Tony Kelly was, understandably, not quite at concert pitch. He’ll be closer to it tomorrow. He won’t hit four wides again either.

Does any contemporary hurler give a greater impression of having all the time in the world on his hands than Conor McGrath? It’s less that he runs fast and thinks slow, more that he frequently seems to be running in slow motion while computing his options.

Shane Bennett was heroic. He’s 19-years-old. Imagine the extent to which he and Patrick Curran could flourish when Maurice Shanahan and Pauric Mahony are back in the starting XV and resuming their roles as the go-to guys.

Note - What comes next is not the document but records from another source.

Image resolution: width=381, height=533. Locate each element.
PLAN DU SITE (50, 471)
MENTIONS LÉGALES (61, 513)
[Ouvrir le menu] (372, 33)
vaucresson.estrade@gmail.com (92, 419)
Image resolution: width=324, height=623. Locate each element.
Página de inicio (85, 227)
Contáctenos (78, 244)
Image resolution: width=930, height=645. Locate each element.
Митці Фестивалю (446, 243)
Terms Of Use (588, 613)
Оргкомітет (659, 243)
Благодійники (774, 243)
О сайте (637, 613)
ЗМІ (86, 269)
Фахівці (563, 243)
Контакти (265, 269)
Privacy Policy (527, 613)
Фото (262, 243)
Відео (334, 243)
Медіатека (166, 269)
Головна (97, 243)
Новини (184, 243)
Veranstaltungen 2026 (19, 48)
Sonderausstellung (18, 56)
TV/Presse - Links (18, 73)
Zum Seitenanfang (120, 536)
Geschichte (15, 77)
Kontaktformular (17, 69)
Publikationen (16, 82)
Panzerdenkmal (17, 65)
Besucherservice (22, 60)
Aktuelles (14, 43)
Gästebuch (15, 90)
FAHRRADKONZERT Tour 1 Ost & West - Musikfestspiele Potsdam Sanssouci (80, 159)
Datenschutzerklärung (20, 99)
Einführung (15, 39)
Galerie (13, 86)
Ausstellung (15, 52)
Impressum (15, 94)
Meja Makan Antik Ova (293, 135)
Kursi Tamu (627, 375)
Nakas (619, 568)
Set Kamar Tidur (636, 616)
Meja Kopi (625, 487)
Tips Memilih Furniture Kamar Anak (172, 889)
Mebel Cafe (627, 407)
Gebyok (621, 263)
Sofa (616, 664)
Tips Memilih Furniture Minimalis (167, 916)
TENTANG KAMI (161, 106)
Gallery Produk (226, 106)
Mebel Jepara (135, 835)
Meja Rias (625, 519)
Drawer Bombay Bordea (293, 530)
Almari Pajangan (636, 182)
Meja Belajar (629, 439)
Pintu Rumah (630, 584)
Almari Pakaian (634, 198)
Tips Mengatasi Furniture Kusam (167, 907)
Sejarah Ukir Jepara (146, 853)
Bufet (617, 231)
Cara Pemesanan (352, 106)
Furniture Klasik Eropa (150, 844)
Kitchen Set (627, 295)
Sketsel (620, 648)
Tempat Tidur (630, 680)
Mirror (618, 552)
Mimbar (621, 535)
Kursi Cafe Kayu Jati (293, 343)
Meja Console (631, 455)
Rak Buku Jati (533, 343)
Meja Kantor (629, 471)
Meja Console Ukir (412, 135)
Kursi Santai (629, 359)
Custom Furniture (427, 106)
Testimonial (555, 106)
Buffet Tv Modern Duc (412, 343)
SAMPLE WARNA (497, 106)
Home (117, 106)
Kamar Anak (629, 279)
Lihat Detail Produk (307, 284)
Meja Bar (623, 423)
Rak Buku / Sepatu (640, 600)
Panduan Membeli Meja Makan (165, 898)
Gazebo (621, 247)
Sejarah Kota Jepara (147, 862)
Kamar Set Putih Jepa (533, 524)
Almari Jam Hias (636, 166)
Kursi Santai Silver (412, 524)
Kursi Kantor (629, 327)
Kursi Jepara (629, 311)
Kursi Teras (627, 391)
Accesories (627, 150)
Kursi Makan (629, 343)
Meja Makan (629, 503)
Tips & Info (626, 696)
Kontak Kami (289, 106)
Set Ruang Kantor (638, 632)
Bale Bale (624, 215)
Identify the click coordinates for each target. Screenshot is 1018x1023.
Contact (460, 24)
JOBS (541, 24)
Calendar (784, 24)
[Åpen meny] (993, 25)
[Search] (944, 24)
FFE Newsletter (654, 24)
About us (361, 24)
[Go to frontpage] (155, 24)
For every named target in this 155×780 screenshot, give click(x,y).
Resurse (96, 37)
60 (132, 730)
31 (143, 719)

Bennett and Curran will no longer be required to act as outlets or be all things to their colleagues. They’ll merely be required to do their bit, and make their inevitable little mistakes, and develop at their own pace.

Once more unto the breach tomorrow. Once more we hope for the best while fearing the worst. Will the teams disappear even further up their own posteriors or will gay abandon be the order of the day? Will there be sweepers or no sweepers? Will Brian Cody thoughtfully opt to lend a hand by sending in TJ Reid as an advisor?

The feeling here remains as it was a week ago. Waterford’s need and motivation are slightly greater.

Incidentally, for any reader driven demented at home by bold children who won’t go to bed or eat their greens or say their prayers, the perfect solution exists. Show them that first half from last Sunday. That’ll put manners on ‘em.

Just don’t ask my DVD guy for a copy.